Scaling of neural-network quantum states for time evolution

TL;DR

This paper investigates the effectiveness of various neural network architectures in simulating quantum many-body dynamics, revealing exponential growth in parameters needed over time regardless of network design.

Contribution

It benchmarks different neural network architectures for quantum state simulation, showing their limitations in representing time-evolved states efficiently.

Findings

Number of parameters grows exponentially with time for accurate state representation.

Network architecture variations have minimal impact on the exponential growth rate.

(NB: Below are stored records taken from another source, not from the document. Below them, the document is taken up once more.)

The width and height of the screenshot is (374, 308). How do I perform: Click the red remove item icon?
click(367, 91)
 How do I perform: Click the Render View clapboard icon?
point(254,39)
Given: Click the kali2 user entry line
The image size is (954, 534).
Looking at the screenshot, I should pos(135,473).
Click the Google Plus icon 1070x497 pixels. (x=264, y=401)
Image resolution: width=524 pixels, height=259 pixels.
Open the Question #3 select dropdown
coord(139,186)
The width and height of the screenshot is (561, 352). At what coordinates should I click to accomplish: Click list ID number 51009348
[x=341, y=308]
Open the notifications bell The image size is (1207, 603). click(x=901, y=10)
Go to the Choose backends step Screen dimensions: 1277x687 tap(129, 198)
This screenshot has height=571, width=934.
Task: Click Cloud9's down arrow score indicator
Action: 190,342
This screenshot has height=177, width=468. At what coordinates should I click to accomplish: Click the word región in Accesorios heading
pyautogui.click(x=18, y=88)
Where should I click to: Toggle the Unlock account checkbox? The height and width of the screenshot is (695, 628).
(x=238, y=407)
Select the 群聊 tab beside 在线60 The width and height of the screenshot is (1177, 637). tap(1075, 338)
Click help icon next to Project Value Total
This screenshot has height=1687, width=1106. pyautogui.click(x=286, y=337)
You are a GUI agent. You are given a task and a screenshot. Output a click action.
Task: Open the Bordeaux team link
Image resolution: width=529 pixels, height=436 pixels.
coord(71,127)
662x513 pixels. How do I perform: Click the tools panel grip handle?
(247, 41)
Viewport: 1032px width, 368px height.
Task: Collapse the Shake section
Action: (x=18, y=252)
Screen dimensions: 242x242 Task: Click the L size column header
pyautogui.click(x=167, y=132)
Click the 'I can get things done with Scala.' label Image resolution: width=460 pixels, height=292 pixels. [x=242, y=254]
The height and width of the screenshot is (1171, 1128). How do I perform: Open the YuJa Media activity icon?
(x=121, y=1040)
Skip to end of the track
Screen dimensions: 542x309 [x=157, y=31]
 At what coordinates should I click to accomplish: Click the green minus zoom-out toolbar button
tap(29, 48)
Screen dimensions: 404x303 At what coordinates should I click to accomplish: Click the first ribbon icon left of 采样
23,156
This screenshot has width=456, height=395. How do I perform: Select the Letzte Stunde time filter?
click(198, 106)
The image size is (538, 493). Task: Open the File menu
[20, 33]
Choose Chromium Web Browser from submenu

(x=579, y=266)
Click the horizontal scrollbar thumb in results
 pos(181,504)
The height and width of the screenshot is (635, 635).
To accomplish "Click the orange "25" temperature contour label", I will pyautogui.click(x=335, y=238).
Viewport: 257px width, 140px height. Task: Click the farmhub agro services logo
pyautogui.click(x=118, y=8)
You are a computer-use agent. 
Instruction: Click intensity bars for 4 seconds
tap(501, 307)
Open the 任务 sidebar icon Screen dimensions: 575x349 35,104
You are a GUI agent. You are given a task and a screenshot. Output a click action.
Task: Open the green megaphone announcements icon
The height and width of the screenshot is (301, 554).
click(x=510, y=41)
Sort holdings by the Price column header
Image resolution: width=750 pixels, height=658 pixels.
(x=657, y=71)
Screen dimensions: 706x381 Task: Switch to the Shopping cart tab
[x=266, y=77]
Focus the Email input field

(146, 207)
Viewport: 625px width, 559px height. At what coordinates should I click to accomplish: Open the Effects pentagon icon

Shallow and deep networks, with various design choices, perform similarly in terms of parameter scaling.

Abstract

Simulating quantum many-body dynamics on classical computers is a challenging problem due to the exponential growth of the Hilbert space. Artificial neural networks have recently been introduced as a new tool to approximate quantum-many body states. We benchmark the variational power of the restricted Boltzmann machine quantum states and different shallow and deep neural autoregressive quantum states to simulate global quench dynamics of a non-integrable quantum Ising chain. We find that the number of parameters required to represent the quantum state at a given accuracy increases exponentially in time. The growth rate is only slightly affected by the network architecture over a wide range of different design choices: shallow and deep networks, small and large filter sizes, dilated and normal convolutions, with and without shortcut connections.